» Exercise prompt:
Beginning with the line that holds "You are a computer-use agent. The", copy every remaining line of the listing below exactly, and leave the pictures out.

» Extracted records:
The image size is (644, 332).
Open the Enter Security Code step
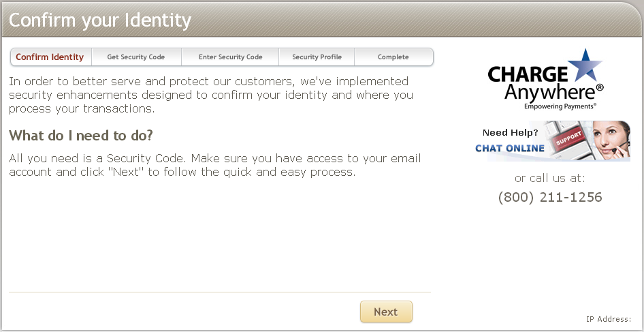pyautogui.click(x=230, y=57)
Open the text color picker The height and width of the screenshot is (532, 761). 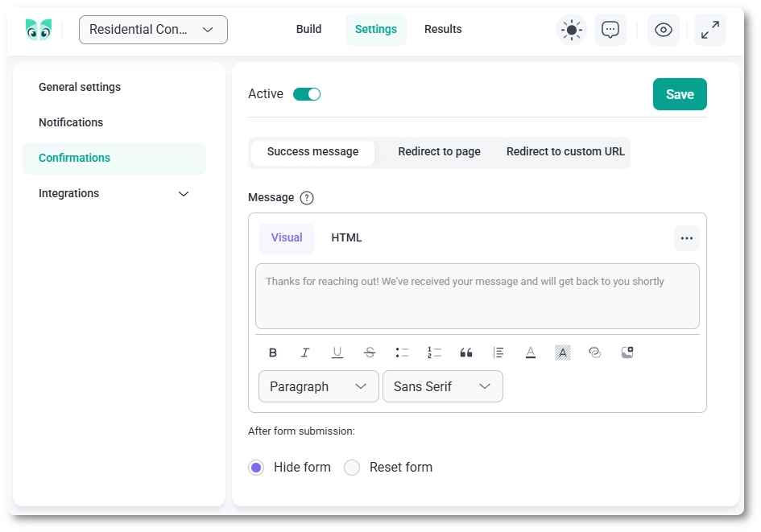click(531, 352)
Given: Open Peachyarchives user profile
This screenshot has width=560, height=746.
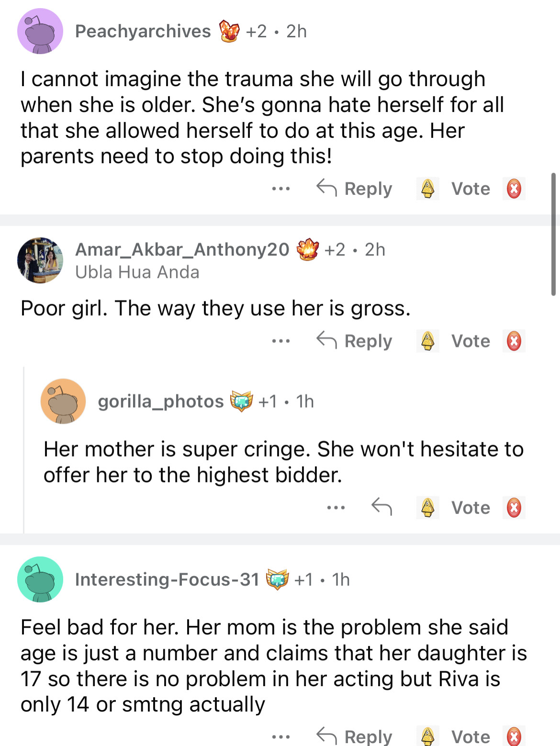Looking at the screenshot, I should 143,31.
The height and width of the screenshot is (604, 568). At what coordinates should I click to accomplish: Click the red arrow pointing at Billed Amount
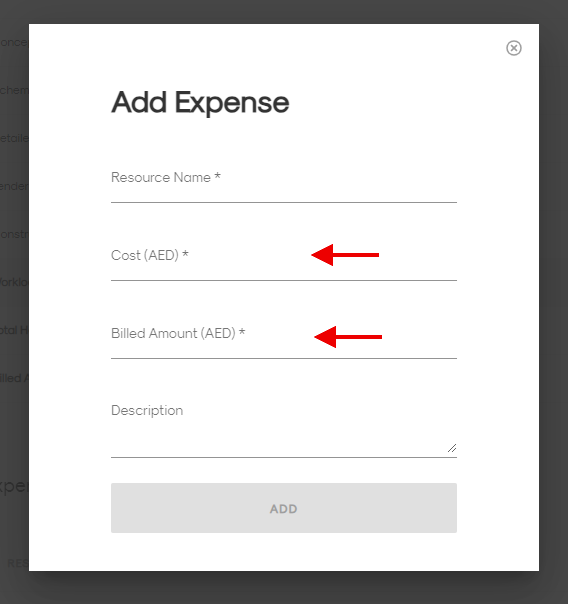click(348, 337)
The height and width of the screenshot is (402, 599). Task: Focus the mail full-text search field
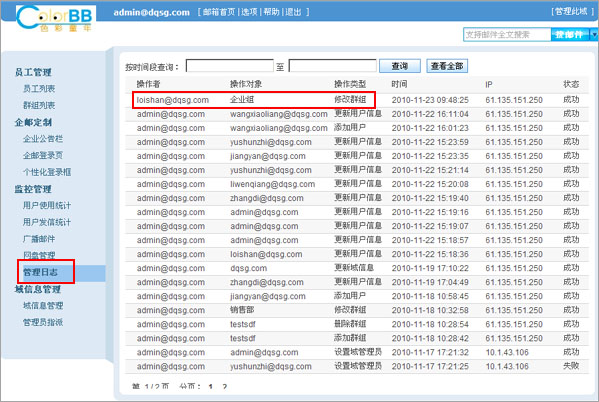(507, 35)
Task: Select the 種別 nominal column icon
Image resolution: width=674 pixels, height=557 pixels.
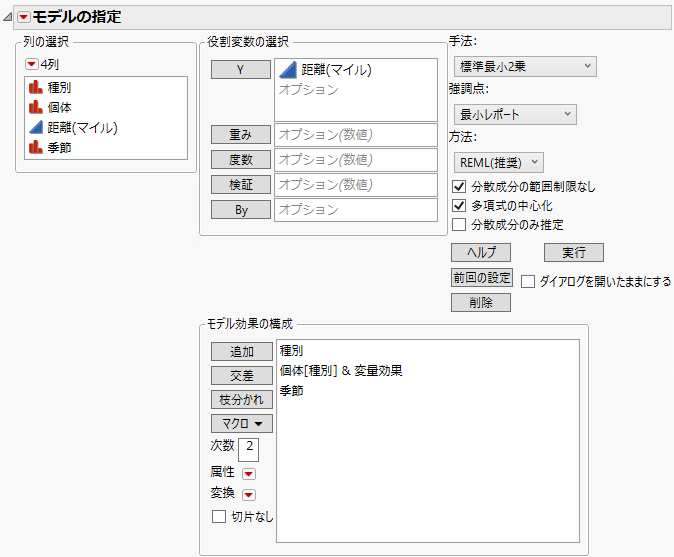Action: [x=37, y=88]
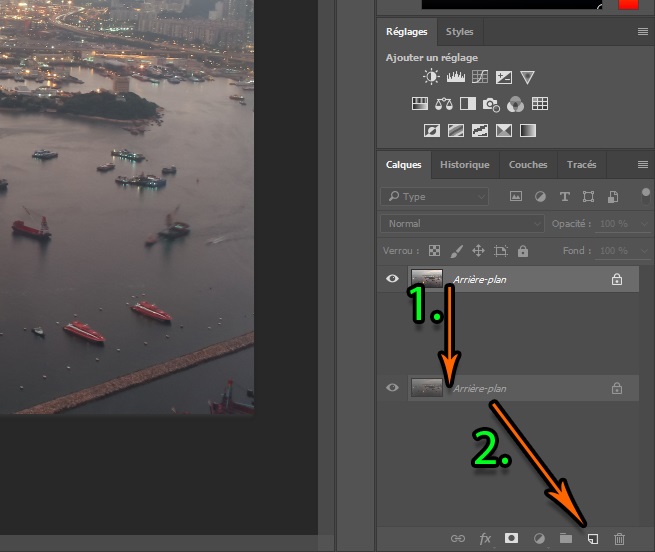
Task: Open the Styles tab
Action: click(x=459, y=32)
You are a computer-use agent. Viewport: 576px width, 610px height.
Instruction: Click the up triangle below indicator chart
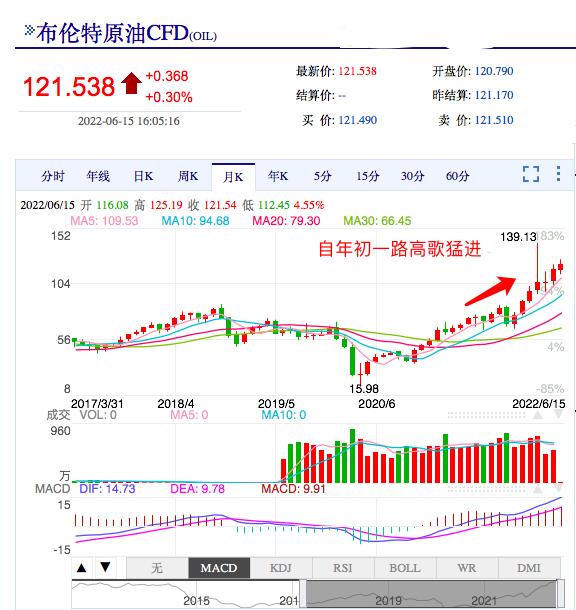click(82, 568)
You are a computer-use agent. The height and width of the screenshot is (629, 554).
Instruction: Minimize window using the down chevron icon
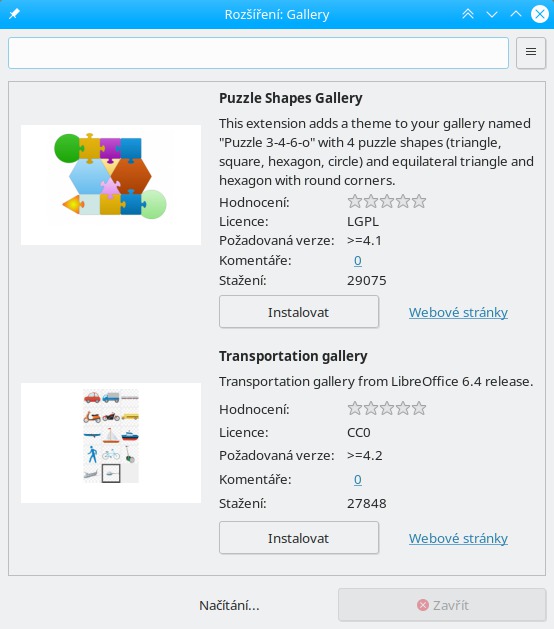[x=492, y=14]
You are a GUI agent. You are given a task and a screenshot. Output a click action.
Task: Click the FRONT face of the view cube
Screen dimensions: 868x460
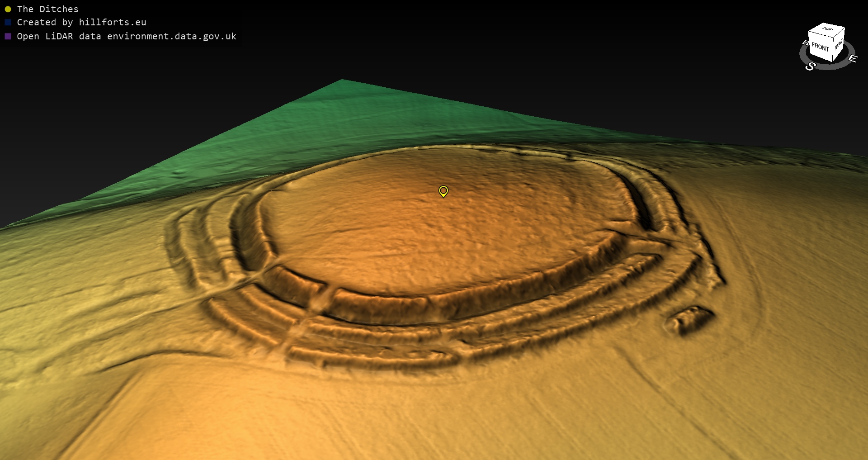click(x=820, y=47)
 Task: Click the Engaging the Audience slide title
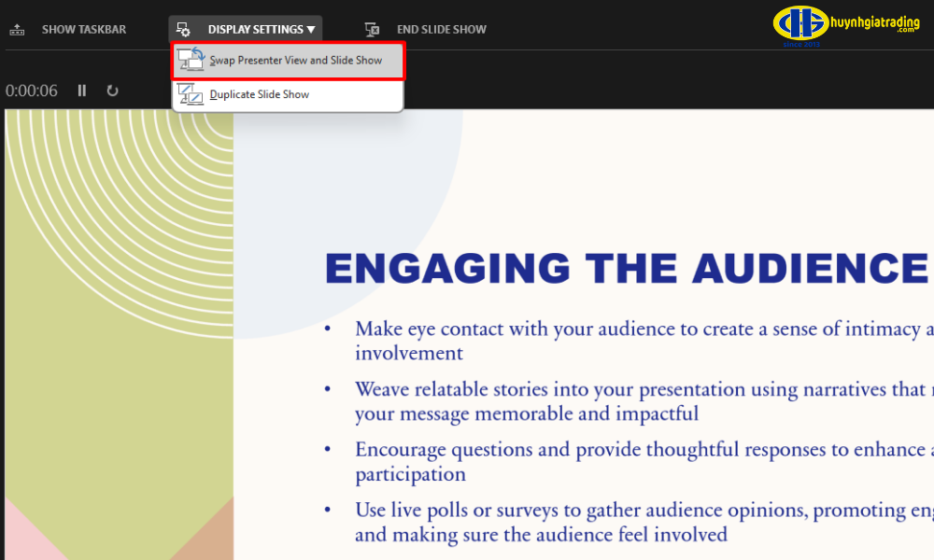[625, 269]
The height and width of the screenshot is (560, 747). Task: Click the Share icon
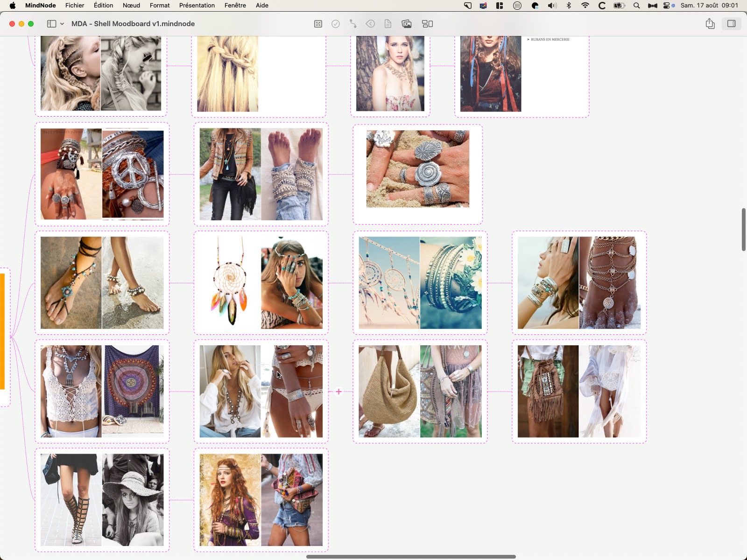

» Finished exercise:
You are a computer-use agent. The height and width of the screenshot is (629, 554).
Instruction: Minimize window using the down chevron icon
[x=492, y=14]
You are a GUI agent. You are given a task and a screenshot. Output a click action.
Task: Click the FRONT face of the view cube
Screen dimensions: 868x460
click(x=820, y=47)
 Task: Click the Engaging the Audience slide title
[625, 269]
The height and width of the screenshot is (560, 747). Task: Click the Share icon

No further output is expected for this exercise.